▸ Problem to work on
Find the lines below holding the word "agent" and copy each of them.

▸ Supplied material
# # #

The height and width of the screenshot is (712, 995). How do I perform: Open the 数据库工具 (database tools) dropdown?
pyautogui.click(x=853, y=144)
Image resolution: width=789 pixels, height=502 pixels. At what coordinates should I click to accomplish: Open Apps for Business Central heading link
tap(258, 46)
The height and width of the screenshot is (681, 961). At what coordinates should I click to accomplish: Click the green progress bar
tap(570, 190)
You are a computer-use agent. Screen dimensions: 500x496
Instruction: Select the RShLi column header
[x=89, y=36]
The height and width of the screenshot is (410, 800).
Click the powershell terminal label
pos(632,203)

# # #

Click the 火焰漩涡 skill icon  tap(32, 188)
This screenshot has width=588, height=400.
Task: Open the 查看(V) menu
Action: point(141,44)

# # #

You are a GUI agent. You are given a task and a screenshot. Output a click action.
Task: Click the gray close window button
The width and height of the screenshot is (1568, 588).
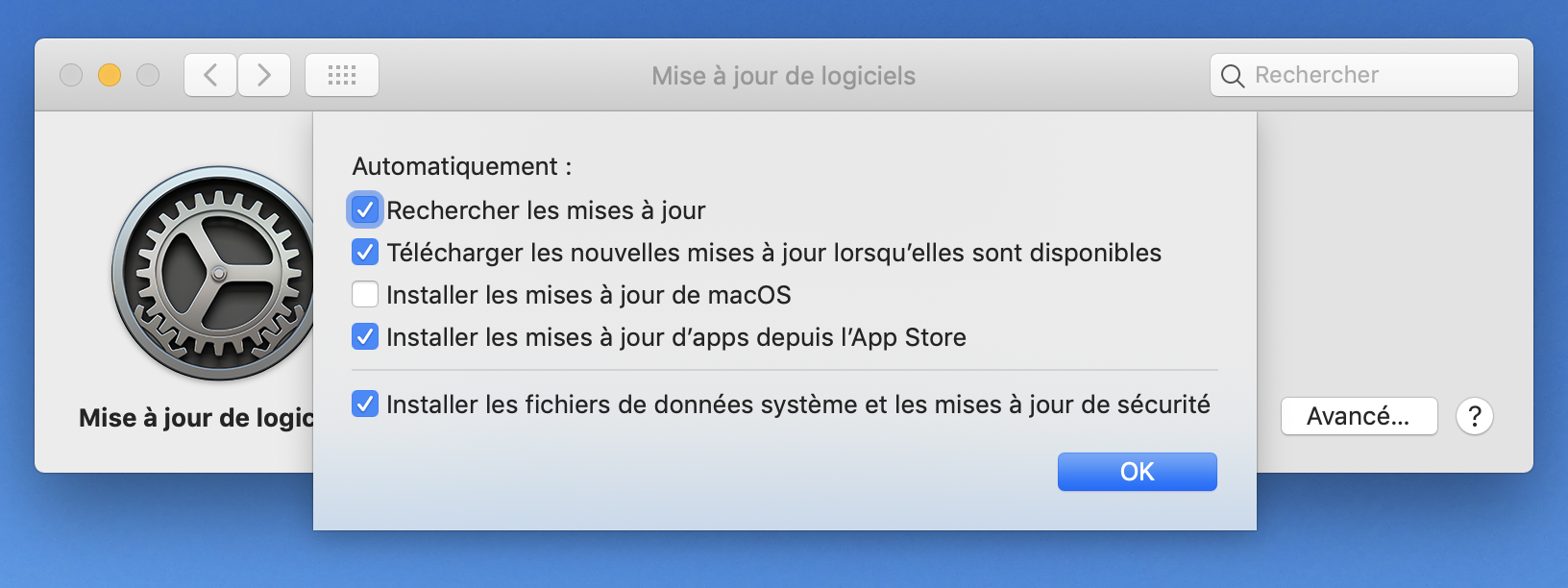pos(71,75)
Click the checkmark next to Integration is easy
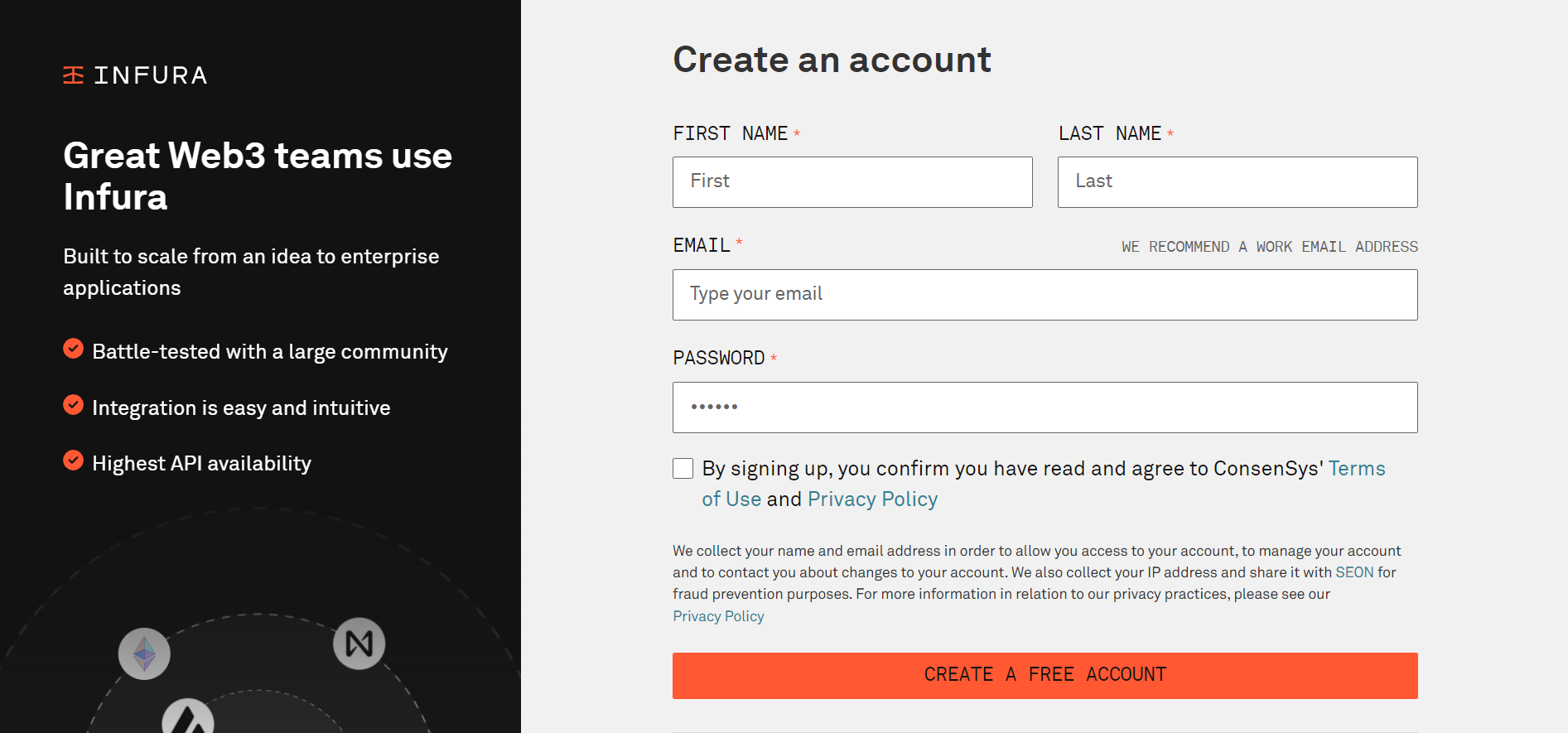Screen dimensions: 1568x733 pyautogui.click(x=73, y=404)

# # #

▸ Result of this exercise
You are a computer-use agent. Screen dimensions: 500x496
You are a GUI agent. You are given a task and a screenshot. Output a click action.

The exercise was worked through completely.